(Saved entries)
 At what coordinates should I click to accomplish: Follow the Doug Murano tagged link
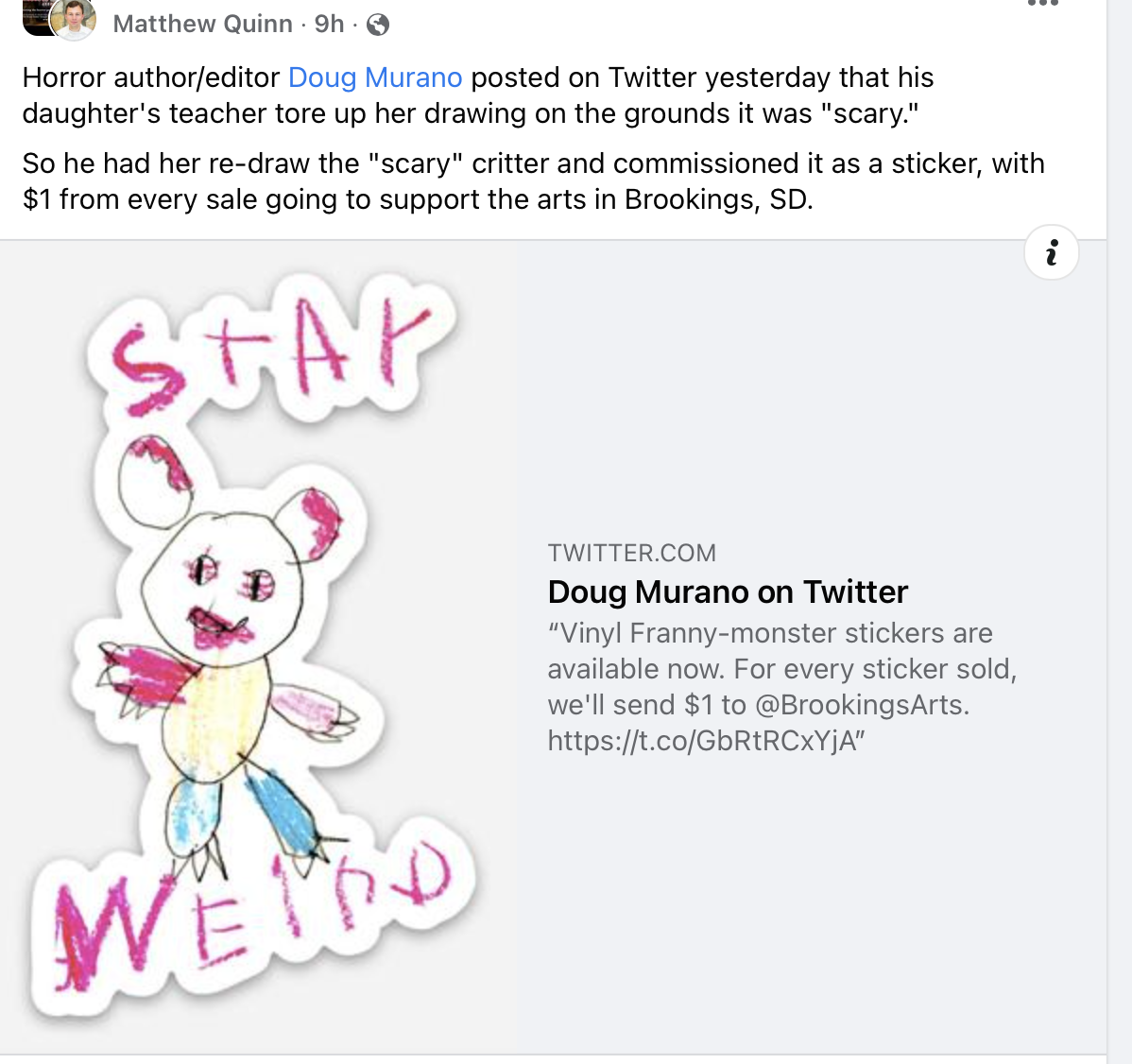coord(375,77)
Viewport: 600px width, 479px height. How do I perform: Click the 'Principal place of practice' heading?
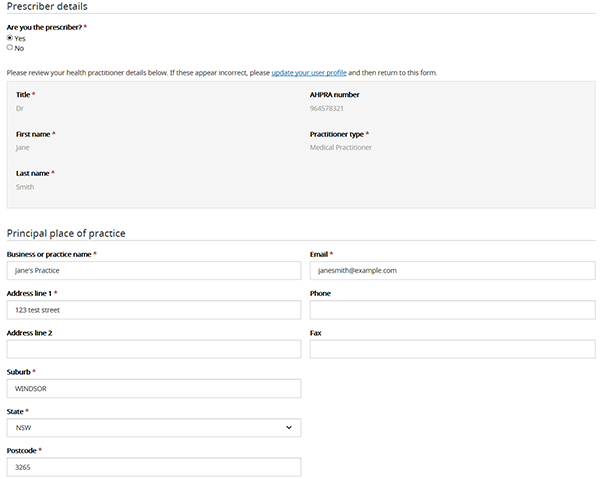pyautogui.click(x=66, y=233)
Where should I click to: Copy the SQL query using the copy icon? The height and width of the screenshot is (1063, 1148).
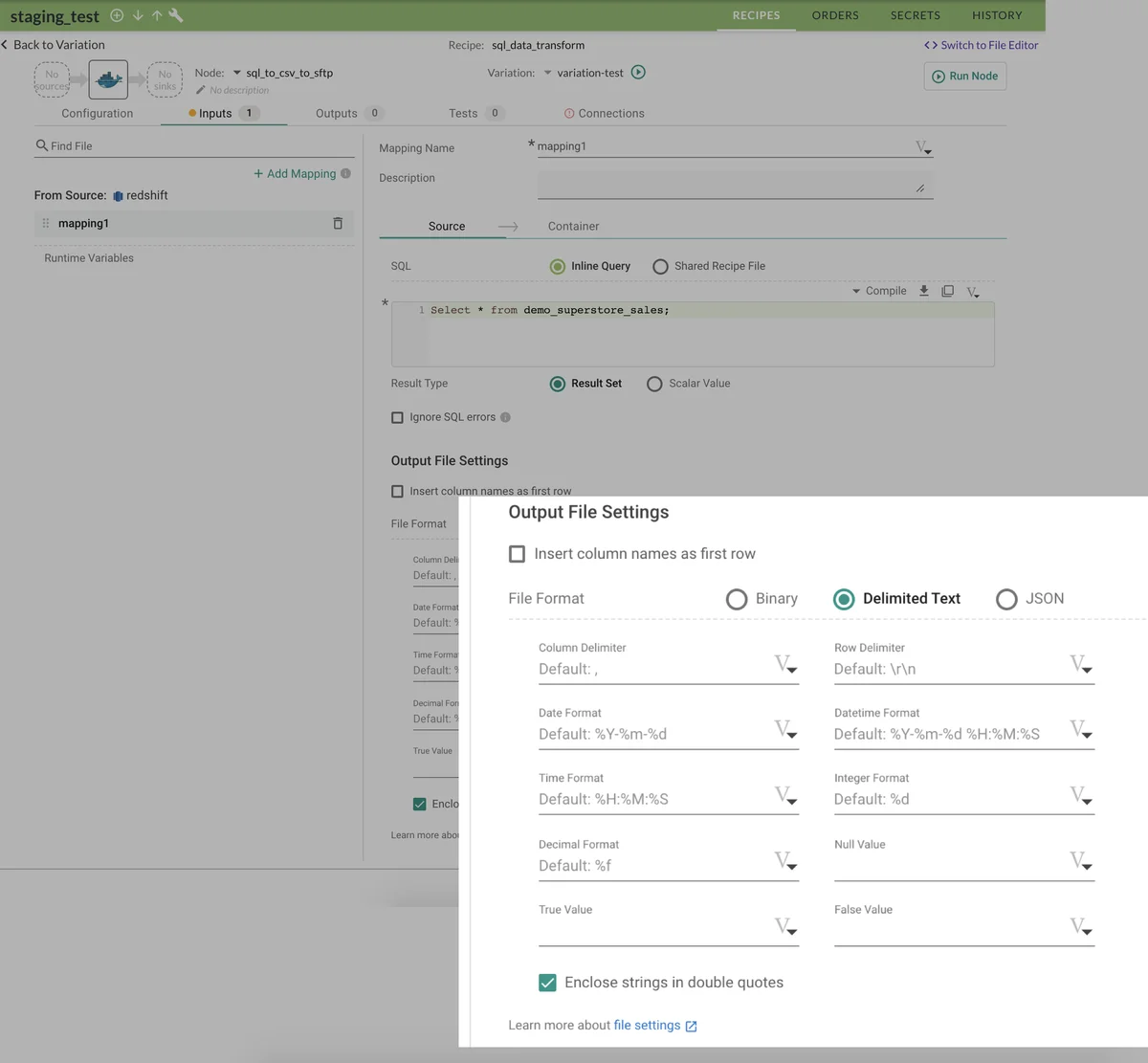(x=947, y=291)
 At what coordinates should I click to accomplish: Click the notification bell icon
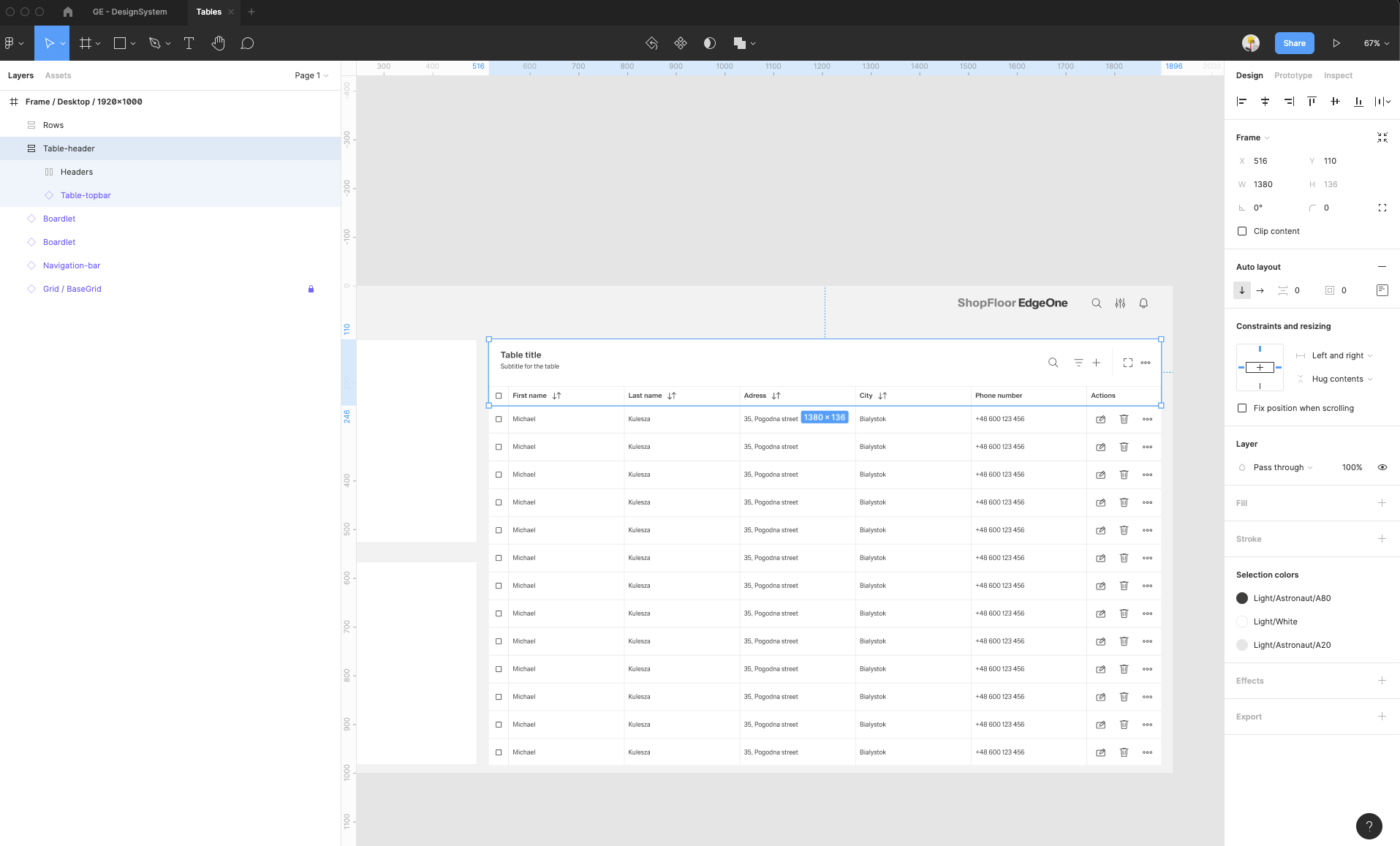(1143, 303)
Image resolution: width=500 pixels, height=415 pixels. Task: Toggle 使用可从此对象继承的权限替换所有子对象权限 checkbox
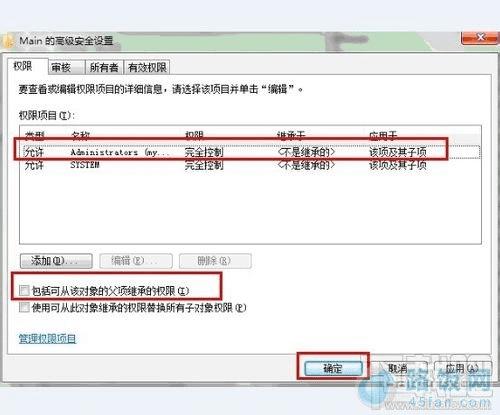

• [PROBLEM]
Leaving every picture out, return the lines from the one containing "Where should I" through the last line of the records exactly.

• [COMPLETED TASK]
Where should I click to: Copy the SQL query using the copy icon? The height and width of the screenshot is (1063, 1148).
(x=947, y=291)
 At what coordinates should I click to accomplish: Click the notification bell icon
(1143, 303)
Image resolution: width=500 pixels, height=415 pixels. Task: Toggle 使用可从此对象继承的权限替换所有子对象权限 checkbox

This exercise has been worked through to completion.